* PROBLEMS TO SOLVE *
A - In the passage on interval estimation below, retype the part from "Note that we" to "be calculated first.".
B - Answer these questions from the passage on interval estimation below, one answer per line, marked as the questions are:
(i) What name does the passage give to the probability P?
(ii) Which two values does it give as examples of P?
(iii) What do L(x) and R(x) give the abscissa of?
-- start SELECTED PASSAGE --
Given a n-sample drawn from a distribution
f(x, θ), a point estimator θ* delivers
a number θ*, the point estimate
of the parameter θ. If this estimator has the nice properties
expected from a good estimator, this estimate is
our best bet about the true value θ0 of
θ. Yet, θ* is
a raw number that carries no information about how close it may
be to
the true value θ0. All we know is that,
in vague terms, θ* is probably
not very far from θ0, but we are unable
to quantify the terms "probably" or "far". For example the sample
mean 
has all the virtues you would expect from a good estimator of the
distribution mean µ. Yet, given
the value of the sample mean, there is no way to evaluate how far it is from the distribution mean µ.
What we would like is a procedure that gives us
a feel, in probabilistic terms, of where the true value θ0 actually
lies. This
is the objective pursued by interval estimation.
More precisely, given a sample, we would like to identify an interval of the line that bears the parameter :
* Whose left end point L(x) and right end point R(x) are determined by the sample only (and are therefore random variables, and more precisely, statistics),
* And such that we can state with certainty :
"The probability for this interval to cover the true value θ0 is equal to P."
where P is an arbitrary probability chosen by the analyst (for example, .90, or .95).
This deserves some explanations. Suppose we know how to build the interval. We then imagine that a large number of n-samples are drawn from the distribution. For each new sample, a new interval is constructed with our procedure. This (random) interval will then cover θ0 (the true and unknow value of the parameter) 100.P% of the time (upper and lower images of this illustration) :
Then, for any given sample, we'll have identified a limited (random) region that covers the true value θ0 with probability P. If P is large, we'll have then found a limited region that is very likely to cover θ0.
Note that we resisted the temptation to say "The probability
for θ0 to be inside the interval is
P", for θ0 is unknown
but is
not a random variable. The interval, though, is random.
An interval as described above, when it can be identified, is called a confidence interval, and the probability P is called the confidence level of the confidence interval.
Note that building a confidence interval does not require that a point interval of the parameter be calculated first.
We mentionned that a confidence interval (or interval estimate) is a random interval defined by the sample only. This means that there exist two functions :
* L(x) and
* R(x)
such that L(x) is the abscissa of the left end of the interval, and R(x) the abscissa of its right end.
So, just as the most general definition of a point estimator is "A function of the sample (a statistic)", the most general definition of a confidence interval is :
A pair [L(x), R(x)] of functions of the sample such that for all x, one has L(x) < R(x).
-- end SELECTED PASSAGE --
-- start PROVIDED DATA --
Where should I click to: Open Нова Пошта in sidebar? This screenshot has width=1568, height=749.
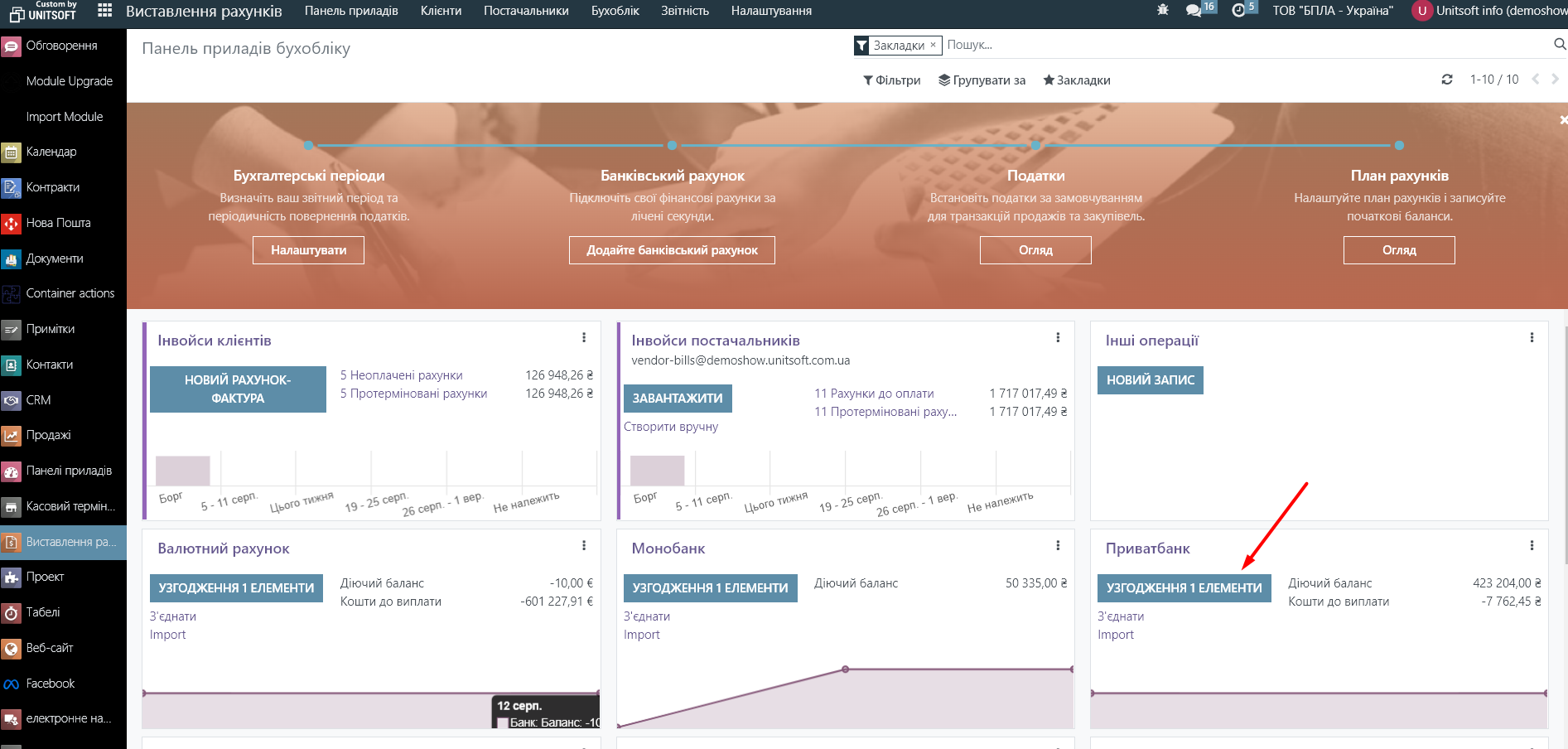pos(58,223)
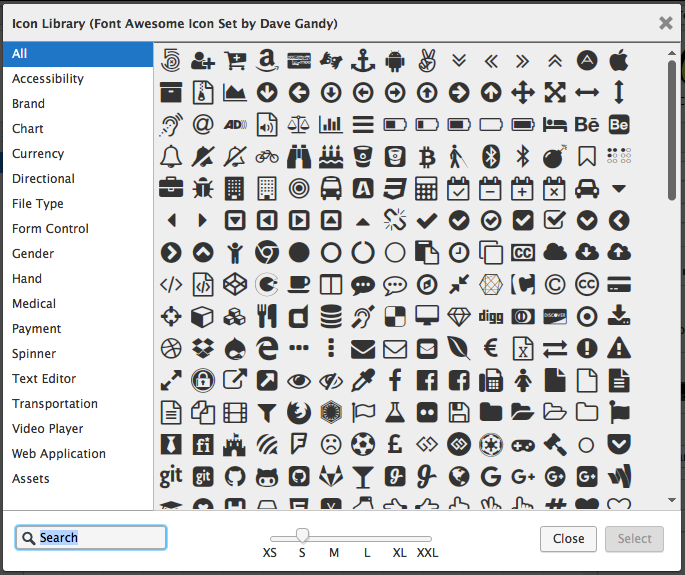Screen dimensions: 685x575
Task: Select the anchor icon
Action: pos(362,60)
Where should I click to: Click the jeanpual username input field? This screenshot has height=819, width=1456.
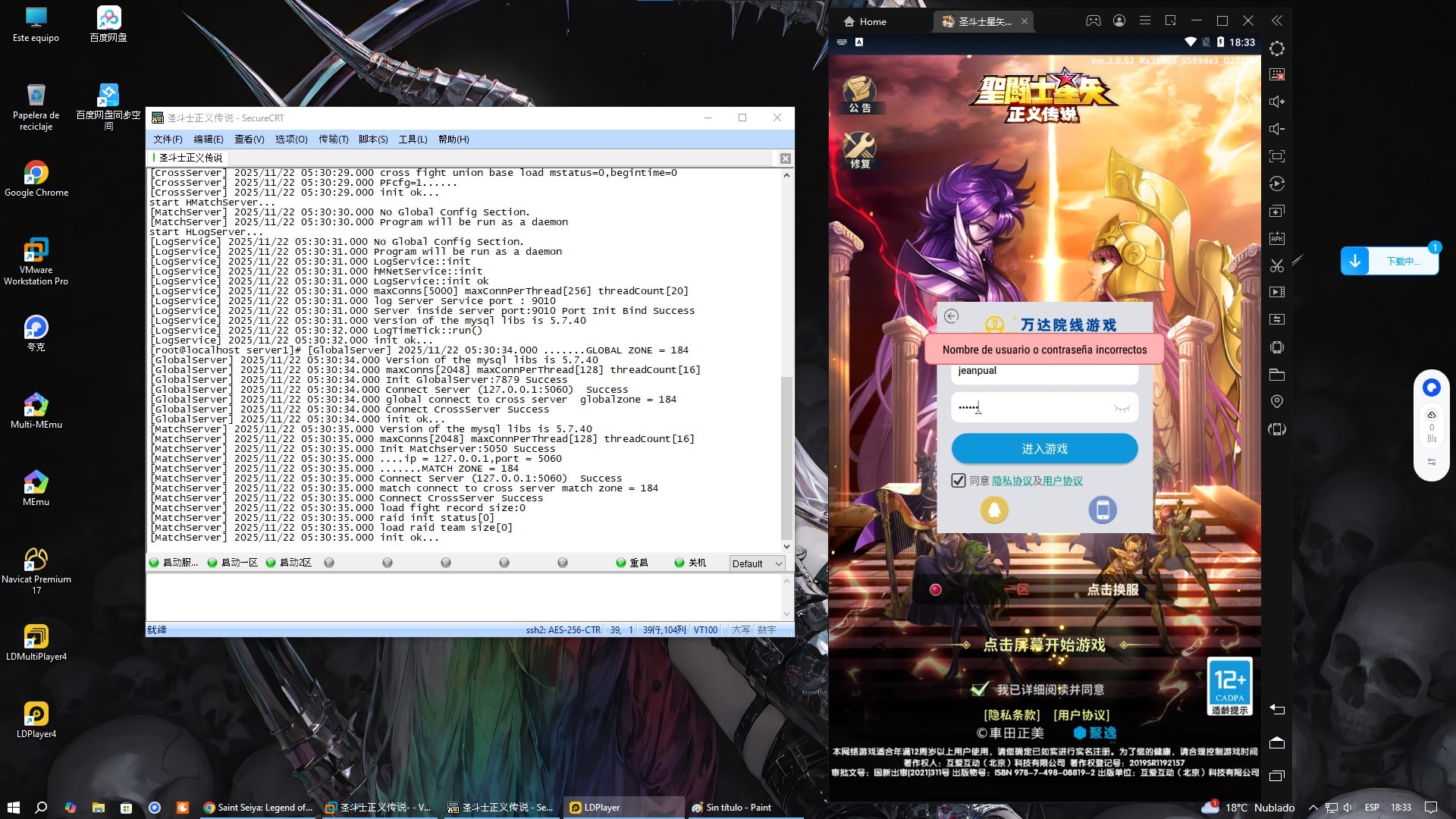click(x=1044, y=372)
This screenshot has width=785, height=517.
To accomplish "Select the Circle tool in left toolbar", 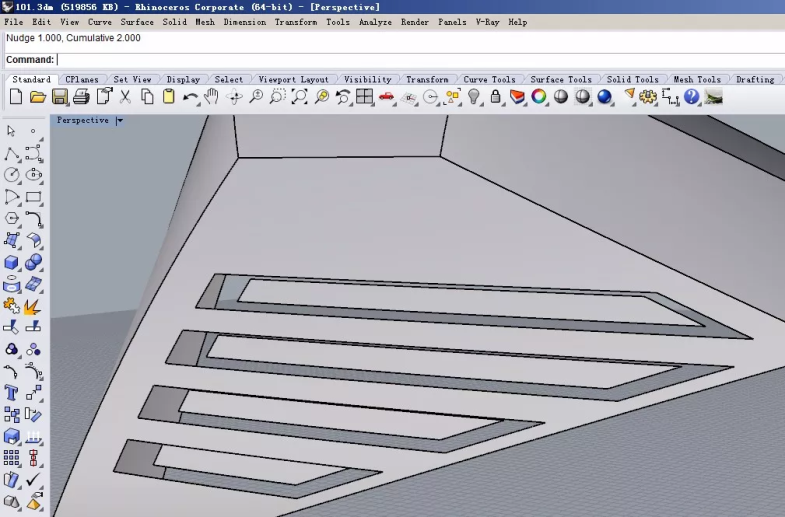I will coord(12,174).
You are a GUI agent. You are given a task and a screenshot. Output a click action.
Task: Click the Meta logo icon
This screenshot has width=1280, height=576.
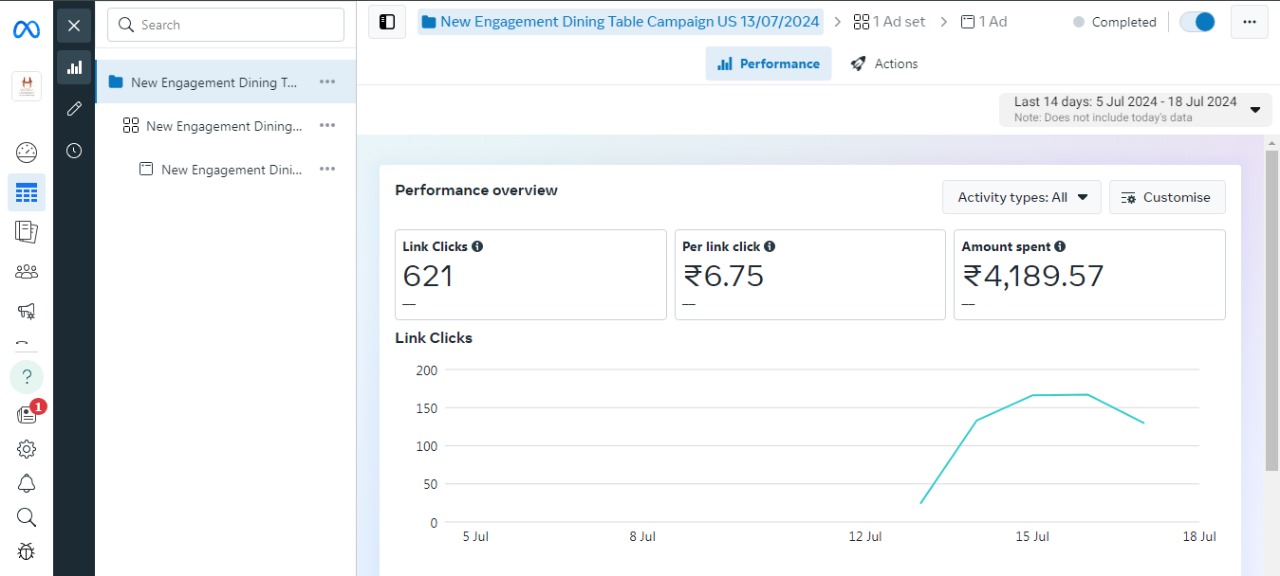pos(26,29)
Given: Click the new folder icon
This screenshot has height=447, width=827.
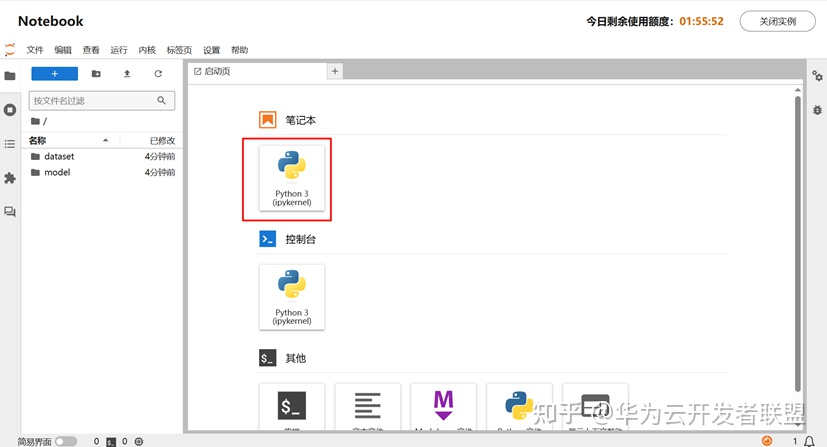Looking at the screenshot, I should point(96,74).
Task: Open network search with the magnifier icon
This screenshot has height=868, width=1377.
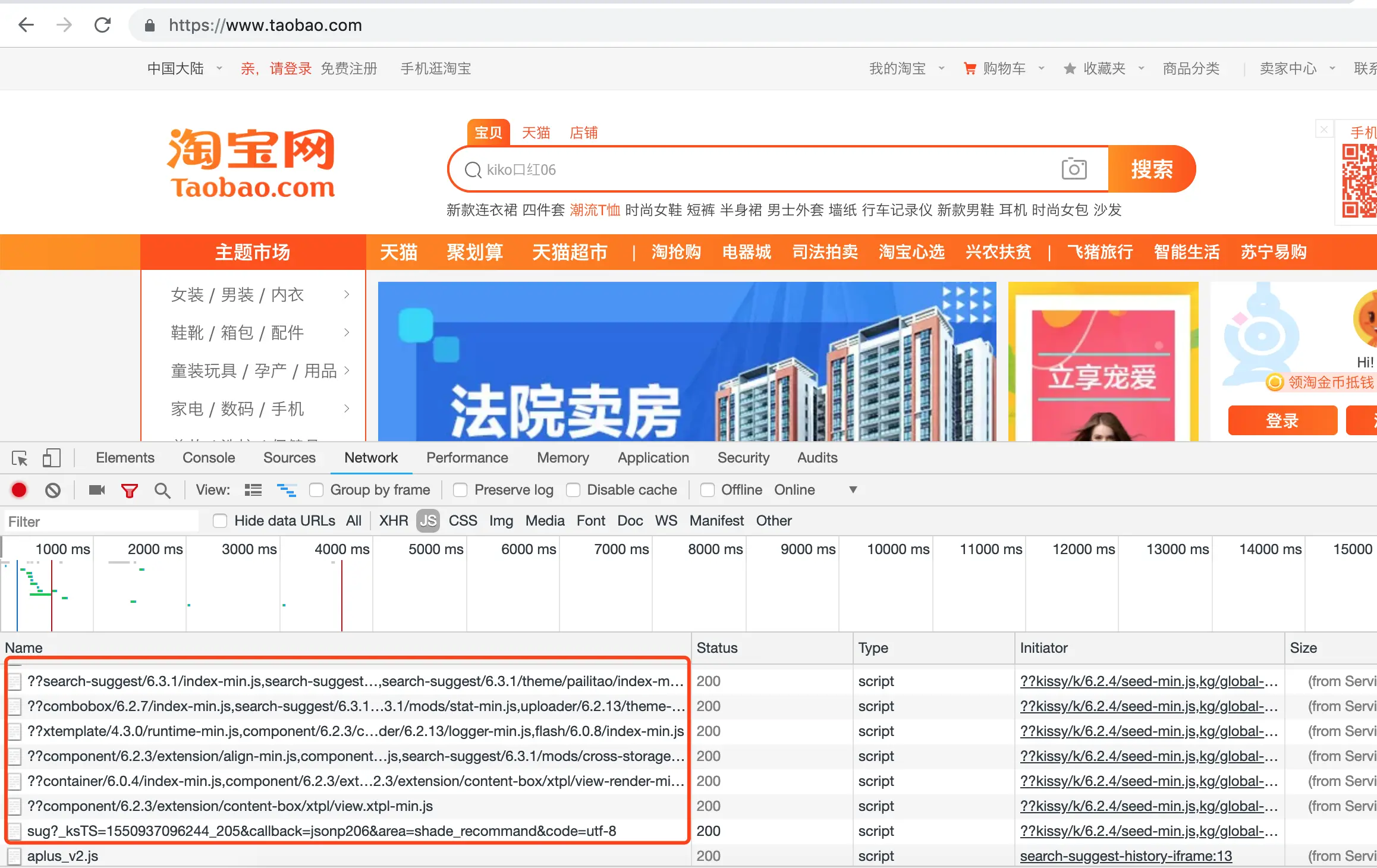Action: (162, 490)
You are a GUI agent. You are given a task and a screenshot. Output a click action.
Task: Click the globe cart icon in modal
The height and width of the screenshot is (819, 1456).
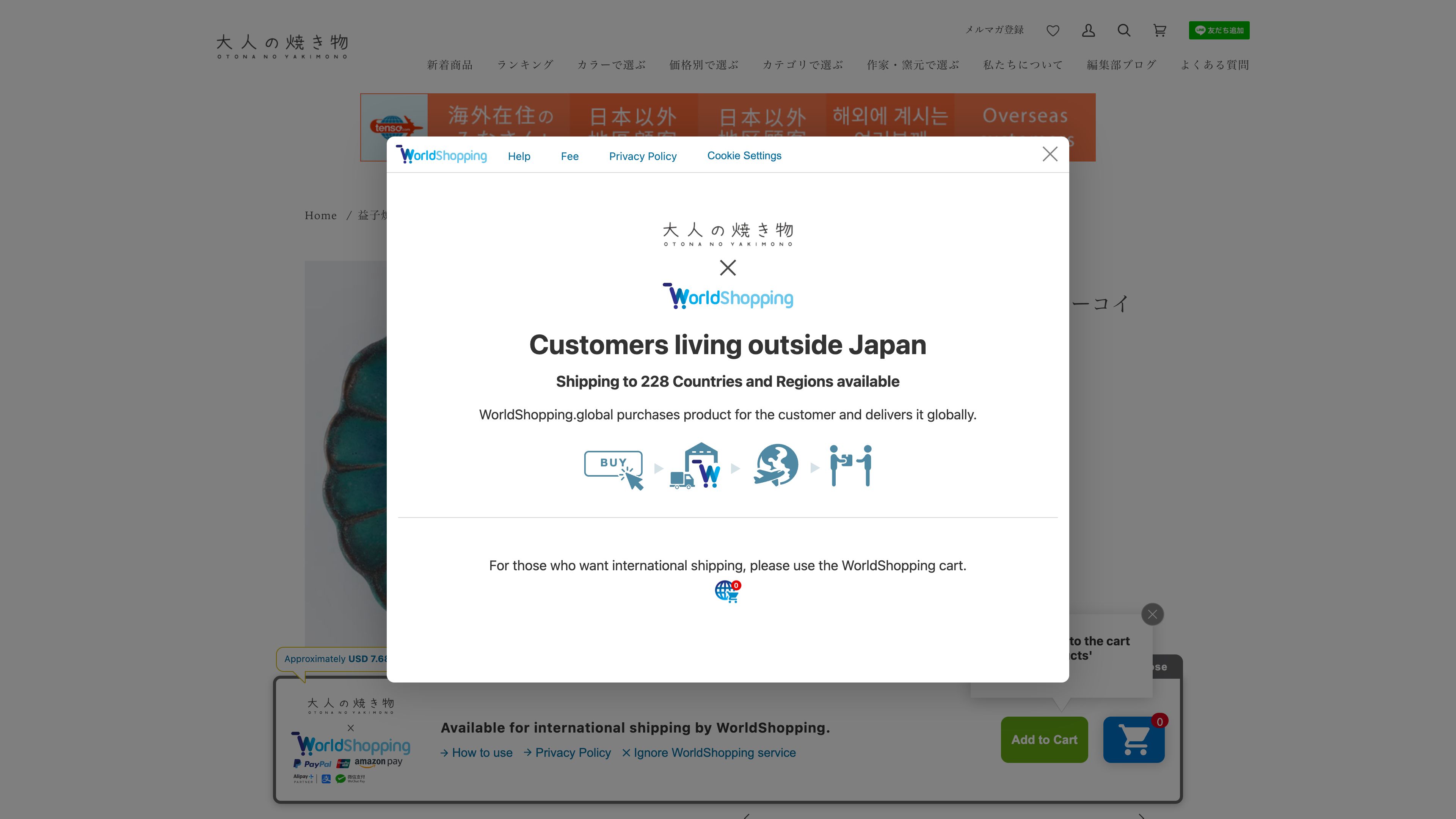[x=728, y=591]
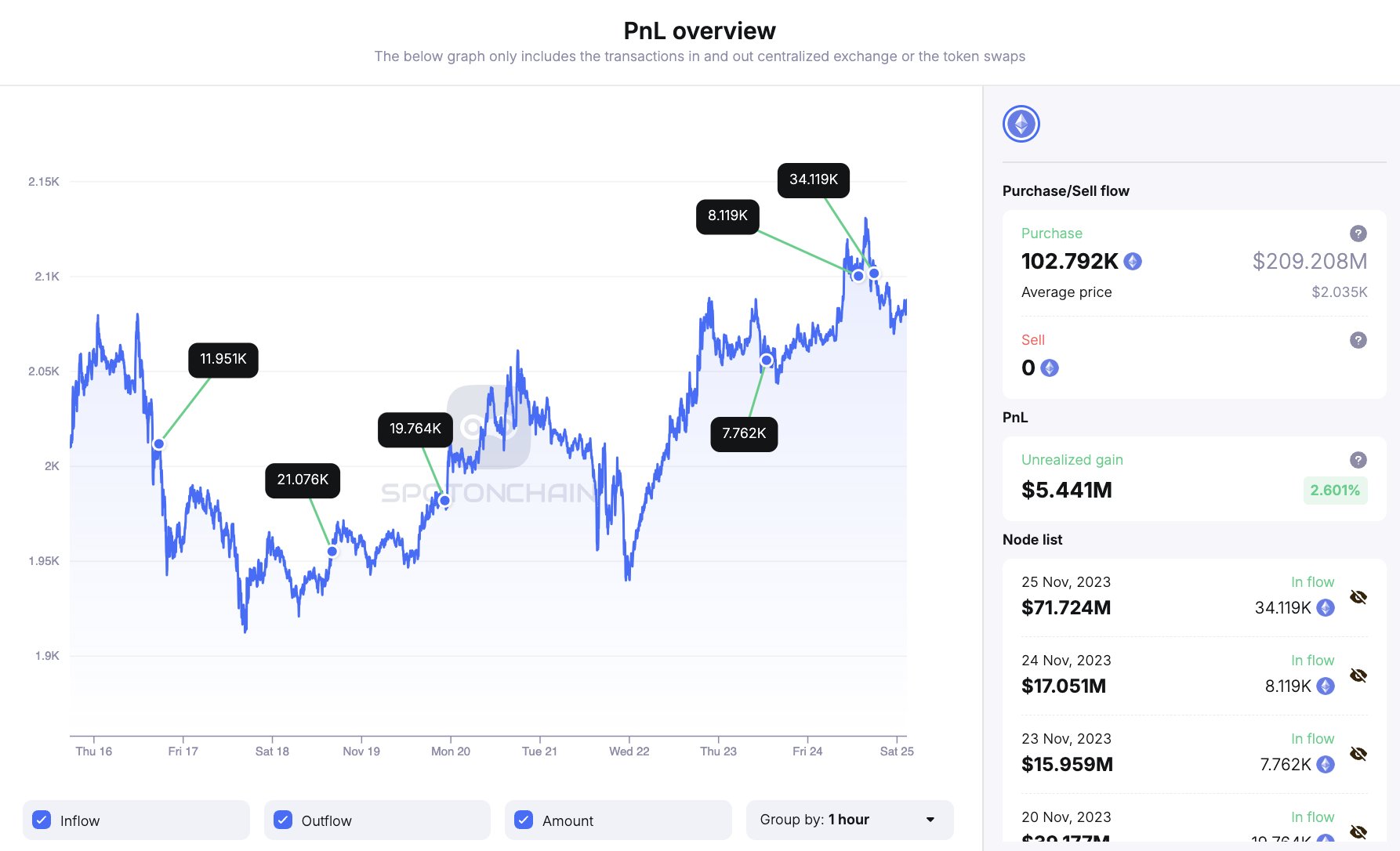Click the Unrealized gain help icon
Screen dimensions: 1400x851
[1358, 460]

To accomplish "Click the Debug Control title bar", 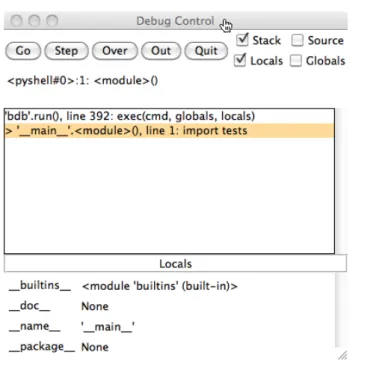I will pyautogui.click(x=176, y=21).
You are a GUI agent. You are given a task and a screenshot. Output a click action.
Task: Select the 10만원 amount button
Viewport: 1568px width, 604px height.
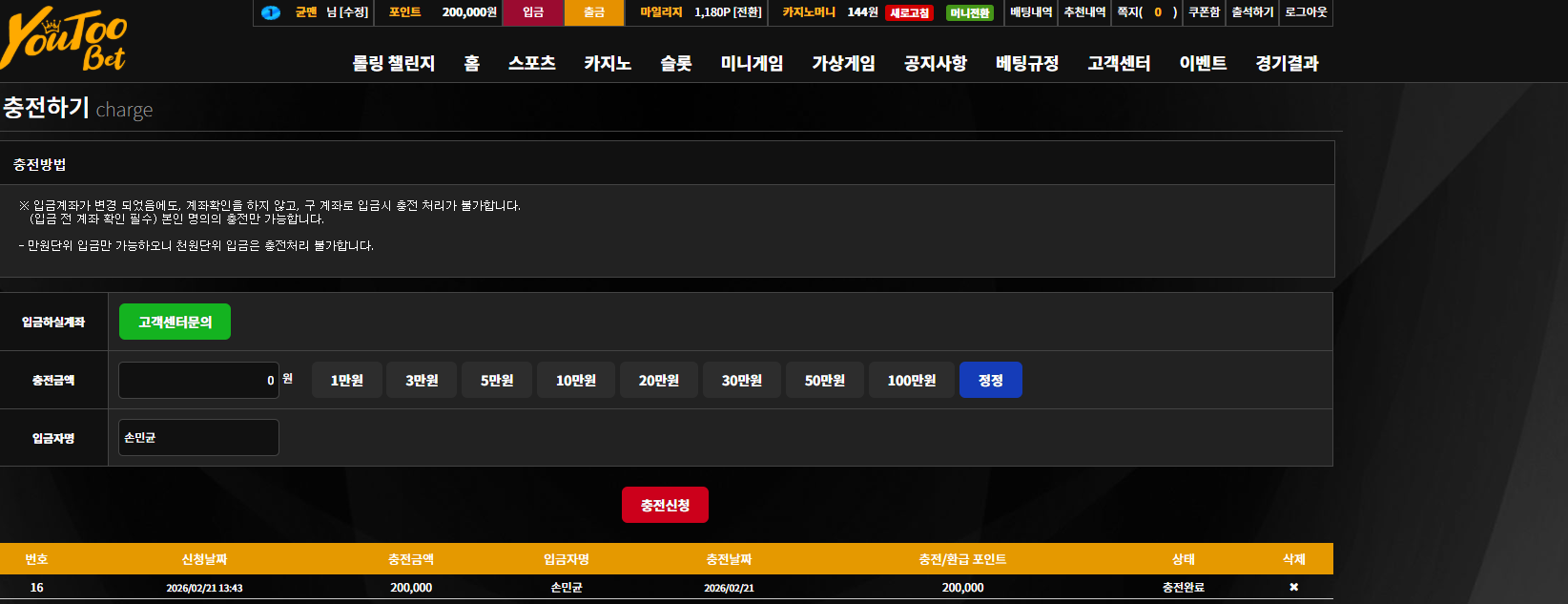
-- end PROVIDED DATA --
* RESULTS *
A -
Note that we resisted the temptation to say "The probability
for θ0 to be inside the interval is
P", for θ0 is unknown
but is
not a random variable. The interval, though, is random.
An interval as described above, when it can be identified, is called a confidence interval, and the probability P is called the confidence level of the confidence interval.
Note that building a confidence interval does not require that a point interval of the parameter be calculated first.

B -
(i) The confidence level of the confidence interval.
(ii) .90 and .95.
(iii) L(x) gives the abscissa of the left end of the interval, and R(x) gives the abscissa of its right end.